§ **EXERCISE TASKS**:
1. According to the Field Notes page, which publisher will release the book with Dr. Carlos Warter, and when?
2. Summarize the Field Notes page in two sentences.
3. What would the Field Notes page's paragraph beginning "I’m writing a book with Dr. Carlos Warter" look like as a bulleted list that keeps its main facts?

§ **EXERCISE PASSAGE**:
Chris McCann
Field
Notes.
Fifteen years leading sales teams. I’m still figuring it out.
The most important thing you bring to work isn’t your strategy. It’s your state. And your state walks into the room before you do.
When I was in my early twenties, I managed Hooters restaurants. Fifteen years later, I was leading go-to-market teams for SaaS companies. At the core, the job was the same: read the room, set the tone, and do my best not to be the reason people dreaded showing up to work.
I got good at the things you can measure: forecast calls, SKOs, quarterly reviews. What I didn’t track was the energy. One Tuesday, a rep closed the biggest deal in company history, and the room felt dead. The numbers looked good, but something was missing. I realized that the missing piece was me.
That experience took me in a direction I didn’t expect. I began to notice what I brought into a room before anyone said a word. My body seemed to know things my calendar didn’t. There was a gap between the version of me leading the meeting and what was really going on inside.
I’m writing a book with Dr. Carlos Warter, a psychiatrist who has spent 50 years studying consciousness through clinical practice. He earned his PhD at Harvard, traveled through the Amazon, befriended the Dalai Lama, and has written 22 books in 6 languages. Despite all that, he doesn’t lead with his credentials. Our book will be published by Park Street Press in spring 2027.
Field Notes is where I’m working it out before I have the answers.

§ **RECORDS**:
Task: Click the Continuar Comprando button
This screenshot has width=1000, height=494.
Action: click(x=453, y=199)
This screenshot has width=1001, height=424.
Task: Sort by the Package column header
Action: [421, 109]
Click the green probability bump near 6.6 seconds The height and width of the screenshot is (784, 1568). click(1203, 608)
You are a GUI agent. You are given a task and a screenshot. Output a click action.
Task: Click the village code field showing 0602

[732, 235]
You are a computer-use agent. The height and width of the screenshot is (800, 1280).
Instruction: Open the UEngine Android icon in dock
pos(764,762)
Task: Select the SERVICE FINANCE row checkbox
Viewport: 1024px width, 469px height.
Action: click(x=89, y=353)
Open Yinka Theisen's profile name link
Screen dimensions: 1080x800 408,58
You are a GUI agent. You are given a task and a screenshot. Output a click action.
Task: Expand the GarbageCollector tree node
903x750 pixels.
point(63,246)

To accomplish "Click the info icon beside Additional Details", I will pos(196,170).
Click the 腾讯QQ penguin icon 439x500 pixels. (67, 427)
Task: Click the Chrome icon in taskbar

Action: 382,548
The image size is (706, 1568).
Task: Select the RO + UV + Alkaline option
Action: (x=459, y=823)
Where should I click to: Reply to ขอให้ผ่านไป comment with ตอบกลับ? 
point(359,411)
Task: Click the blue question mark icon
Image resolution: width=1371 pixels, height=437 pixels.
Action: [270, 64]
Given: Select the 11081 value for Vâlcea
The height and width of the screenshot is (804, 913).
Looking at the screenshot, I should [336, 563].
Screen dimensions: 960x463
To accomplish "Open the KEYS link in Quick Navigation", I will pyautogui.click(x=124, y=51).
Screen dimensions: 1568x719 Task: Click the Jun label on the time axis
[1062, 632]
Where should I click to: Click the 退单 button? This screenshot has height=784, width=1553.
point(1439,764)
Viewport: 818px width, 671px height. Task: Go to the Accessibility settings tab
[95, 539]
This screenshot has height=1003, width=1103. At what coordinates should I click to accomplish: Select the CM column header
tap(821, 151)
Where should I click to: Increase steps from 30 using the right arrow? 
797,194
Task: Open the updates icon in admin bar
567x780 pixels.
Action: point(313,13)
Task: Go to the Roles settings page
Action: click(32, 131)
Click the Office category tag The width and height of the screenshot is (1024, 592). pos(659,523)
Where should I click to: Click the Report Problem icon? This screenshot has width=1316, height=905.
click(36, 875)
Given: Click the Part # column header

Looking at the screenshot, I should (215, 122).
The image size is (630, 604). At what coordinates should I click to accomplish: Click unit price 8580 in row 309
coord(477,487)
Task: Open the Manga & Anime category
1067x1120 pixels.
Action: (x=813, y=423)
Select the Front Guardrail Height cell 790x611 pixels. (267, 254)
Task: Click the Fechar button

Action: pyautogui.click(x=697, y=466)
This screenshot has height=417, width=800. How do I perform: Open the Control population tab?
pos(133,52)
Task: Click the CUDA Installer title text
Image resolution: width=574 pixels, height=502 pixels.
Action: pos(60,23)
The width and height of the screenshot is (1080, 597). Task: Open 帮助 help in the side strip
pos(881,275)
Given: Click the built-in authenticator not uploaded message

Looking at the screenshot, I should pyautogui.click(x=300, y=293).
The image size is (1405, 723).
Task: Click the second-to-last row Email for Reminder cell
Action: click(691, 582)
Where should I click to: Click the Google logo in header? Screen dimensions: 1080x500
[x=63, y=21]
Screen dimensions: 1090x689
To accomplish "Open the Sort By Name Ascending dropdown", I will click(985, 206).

§ **ANSWERS IN ORDER**:
1. Park Street Press, in spring 2027.

2. Chris McCann, who went from managing Hooters restaurants to leading go-to-market teams for SaaS companies, holds that the state a person brings to work matters more than strategy. After a record-setting deal left a room feeling dead, McCann began noticing that inner energy and is now writing a book with psychiatrist Dr. Carlos Warter, to be published by Park Street Press in spring 2027.

3.
- Book co-written with Dr. Carlos Warter, a psychiatrist
- Warter has studied consciousness through clinical practice for 50 years
- PhD from Harvard; traveled through the Amazon; befriended the Dalai Lama
- Author of 22 books in 6 languages
- Doesn't lead with his credentials
- Publisher: Park Street Press, spring 2027